(About this exercise): An unaltered copy of the listing below is required.

::::::

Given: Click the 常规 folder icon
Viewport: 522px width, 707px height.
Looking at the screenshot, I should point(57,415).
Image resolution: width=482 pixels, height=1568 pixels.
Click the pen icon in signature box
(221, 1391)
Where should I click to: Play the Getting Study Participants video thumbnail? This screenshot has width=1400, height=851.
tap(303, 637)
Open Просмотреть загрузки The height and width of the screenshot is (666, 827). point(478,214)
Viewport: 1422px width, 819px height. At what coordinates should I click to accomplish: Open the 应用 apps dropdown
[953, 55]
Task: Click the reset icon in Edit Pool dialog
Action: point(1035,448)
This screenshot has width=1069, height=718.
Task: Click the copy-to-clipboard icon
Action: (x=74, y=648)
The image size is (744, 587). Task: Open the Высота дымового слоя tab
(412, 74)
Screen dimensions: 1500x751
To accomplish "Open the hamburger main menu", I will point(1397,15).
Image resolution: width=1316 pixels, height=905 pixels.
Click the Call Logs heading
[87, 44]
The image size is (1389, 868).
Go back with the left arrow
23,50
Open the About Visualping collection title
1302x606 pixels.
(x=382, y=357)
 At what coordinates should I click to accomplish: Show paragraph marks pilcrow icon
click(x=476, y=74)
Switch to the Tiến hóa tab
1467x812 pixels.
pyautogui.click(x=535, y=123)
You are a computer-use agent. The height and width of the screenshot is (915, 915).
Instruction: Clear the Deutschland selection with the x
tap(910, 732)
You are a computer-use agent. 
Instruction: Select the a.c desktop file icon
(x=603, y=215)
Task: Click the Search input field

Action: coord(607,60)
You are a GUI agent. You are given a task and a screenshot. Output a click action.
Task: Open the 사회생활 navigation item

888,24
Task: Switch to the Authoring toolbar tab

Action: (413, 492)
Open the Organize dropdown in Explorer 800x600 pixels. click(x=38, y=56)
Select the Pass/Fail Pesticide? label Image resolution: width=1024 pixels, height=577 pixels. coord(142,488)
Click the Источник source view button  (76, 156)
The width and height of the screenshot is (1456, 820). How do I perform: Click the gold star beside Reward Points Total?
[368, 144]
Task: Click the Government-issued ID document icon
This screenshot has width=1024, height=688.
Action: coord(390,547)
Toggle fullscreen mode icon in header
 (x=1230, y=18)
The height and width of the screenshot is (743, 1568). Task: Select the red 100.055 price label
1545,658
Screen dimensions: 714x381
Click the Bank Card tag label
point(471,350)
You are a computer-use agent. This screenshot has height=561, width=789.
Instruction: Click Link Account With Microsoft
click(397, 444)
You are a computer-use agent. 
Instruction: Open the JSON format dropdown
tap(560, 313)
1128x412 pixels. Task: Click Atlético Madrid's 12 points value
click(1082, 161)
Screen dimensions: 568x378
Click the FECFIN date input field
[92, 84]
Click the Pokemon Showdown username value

::::::

(Problem solution):
Given: Click the 常规 folder icon
Viewport: 522px width, 707px height.
Looking at the screenshot, I should point(57,415).
Image resolution: width=482 pixels, height=1568 pixels.
Click the pen icon in signature box
(221, 1391)
Where should I click to: Play the Getting Study Participants video thumbnail? This screenshot has width=1400, height=851.
tap(303, 637)
Open Просмотреть загрузки The height and width of the screenshot is (666, 827). point(478,214)
Viewport: 1422px width, 819px height. At what coordinates should I click to accomplish: Open the 应用 apps dropdown
[953, 55]
Task: Click the reset icon in Edit Pool dialog
Action: point(1035,448)
This screenshot has width=1069, height=718.
Task: Click the copy-to-clipboard icon
Action: (x=74, y=648)
The image size is (744, 587). Task: Open the Высота дымового слоя tab
(412, 74)
Screen dimensions: 1500x751
To accomplish "Open the hamburger main menu", I will point(1397,15).
Image resolution: width=1316 pixels, height=905 pixels.
Click the Call Logs heading
[87, 44]
The image size is (1389, 868).
Go back with the left arrow
23,50
Open the About Visualping collection title
1302x606 pixels.
(x=382, y=357)
 At what coordinates should I click to accomplish: Show paragraph marks pilcrow icon
click(x=476, y=74)
Switch to the Tiến hóa tab
1467x812 pixels.
pyautogui.click(x=535, y=123)
You are a computer-use agent. The height and width of the screenshot is (915, 915).
Instruction: Clear the Deutschland selection with the x
tap(910, 732)
You are a computer-use agent. 
Instruction: Select the a.c desktop file icon
(x=603, y=215)
Task: Click the Search input field

Action: coord(607,60)
You are a GUI agent. You are given a task and a screenshot. Output a click action.
Task: Open the 사회생활 navigation item

888,24
Task: Switch to the Authoring toolbar tab

Action: (413, 492)
Open the Organize dropdown in Explorer 800x600 pixels. click(x=38, y=56)
Select the Pass/Fail Pesticide? label Image resolution: width=1024 pixels, height=577 pixels. coord(142,488)
Click the Источник source view button  (76, 156)
The width and height of the screenshot is (1456, 820). How do I perform: Click the gold star beside Reward Points Total?
[368, 144]
Task: Click the Government-issued ID document icon
This screenshot has width=1024, height=688.
Action: coord(390,547)
Toggle fullscreen mode icon in header
 (x=1230, y=18)
The height and width of the screenshot is (743, 1568). Task: Select the red 100.055 price label
1545,658
Screen dimensions: 714x381
Click the Bank Card tag label
point(471,350)
You are a computer-use agent. This screenshot has height=561, width=789.
Instruction: Click Link Account With Microsoft
click(397, 444)
You are a computer-use agent. 
Instruction: Open the JSON format dropdown
tap(560, 313)
1128x412 pixels. Task: Click Atlético Madrid's 12 points value
click(1082, 161)
Screen dimensions: 568x378
Click the FECFIN date input field
[92, 84]
Click the Pokemon Showdown username value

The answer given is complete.